Earlier this year, Americans asked themselves “Is it okay to punch a Nazi?” after white supremacist Richard Spencer was sucker-punched by a masked protestor during president Donald Trump’s inauguration. Now some are contemplating a new question—is it okay to assault a reporter, particularly when they are asking questions you don’t like?
Republican businessman Greg Gianforte from Montana just became the newest member of the House of Representatives, winning a decisive victory on May 25 (the latest count is 50.2% to 44.1% ) in a state that overwhelmingly voted for Trump in 2016. His campaign was undeterred by a last-minute charge of assault, after eyewitnesses saw Gianforte bodyslam a reporter attempting to question the candidate about the Obamacare repeal.

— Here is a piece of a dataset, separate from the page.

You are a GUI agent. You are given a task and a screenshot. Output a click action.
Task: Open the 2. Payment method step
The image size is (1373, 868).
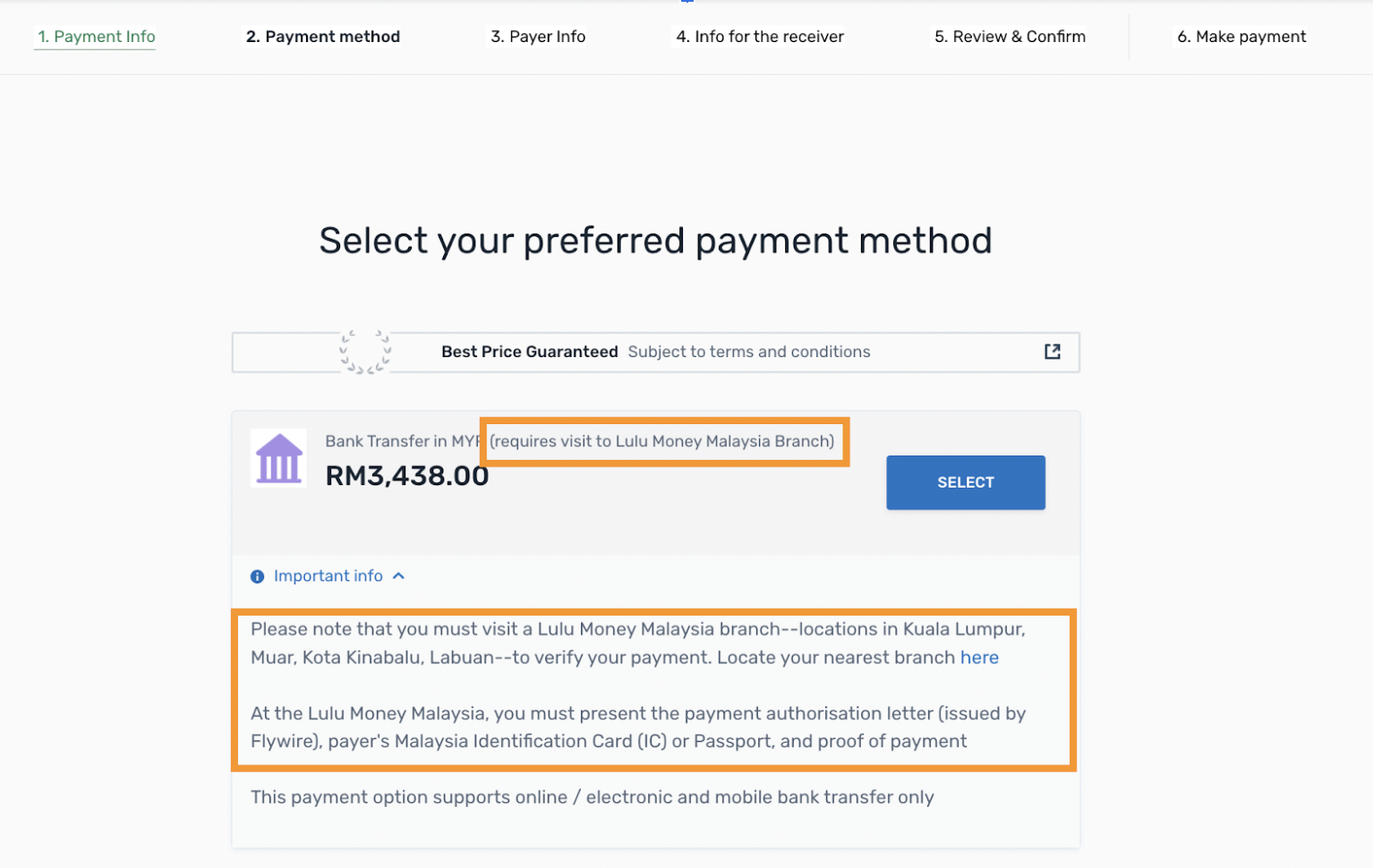pos(323,37)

Now that he’s won, the assault, which broke the reporters’ glasses, is being touted by some journalists as the latest sign that Trump’s hostility toward the press has lead to an increase in violence. Certainly, some conservatives seem to have embraced Gianforte’s actions. Fox News guest Rachel Campos Duffy, a former MTV “Real World” star turned political pundit, implied Jacobs was asking for it:
Radio host Rush Limbagh called Gianforte’s actions “manly and studly.” Some Montana voters pulling the lever for Gianforte said they didn’t believe the reports that he’d assaulted a reporter, while some said they voted for him because he did.
Texas governor Greg Abbott took things a step further, joking Friday (May 26) about shooting reporters at a gun range.
So when is it OK to attack a reporter? From a short-term political standpoint, supporting Gianforte is a practical position, if not necessarily a moral one. Just as most members of Congress have stood behind Trump despite the White House’s many missteps, conservatives are weighing a fairly simple political calculus when it comes to the Montana election. Even with a majority in Congress, the fractured Republican party desperately needs every seat they can get in the House in order to pass legislation (the Obamacare repeal act passed by just one vote, after all, even thought it had strong support from the White House).
And journalists make particularly great targets for conservatives right now. Only 42% of Republicans think the media helps to keep political leaders in line, according to a recent Pew Research Center study, while almost 90% of Democrats do. That’s the widest gap since Pew started asking the question in 1985. Clearly, many Republicans have lost faith in the mainstream media, or at least in the role it plays in the US.
Still, several Republicans say their party’s failure to censure Gianforte signaled a dramatic shift in US politics.
“People don’t blink or bat an eye at things now that used to cause them to blush,” Mark Sanford, the Republican representative from South Carolina, said in an interview. His funding was yanked by the National Republican Congressional Committee four years ago after his ex-wife accused him of trespassing. The NRCC’s head Steve Stivers shrugged off Gianforte’s assault, saying “We all make mistakes.”
Making a stronger statement was conservative columnist Rick Wilson, a long-time Trump critic, who wrote that the moment represented nothing less than the “cultural collapse of the GOP into the Trump Troll party.” “Are you so past the rule of law, and lack so much confidence in your ideas that this is where you take political satisfaction?” he asked on Twitter. “If so, the GOP is not a party, it is a “mob.”
In Italy for his first Group of Seven (G7) summit, US president Trump chimed in, spontaneously telling the American press pool about the “great win in Montana.” He did not mention the assault allegations.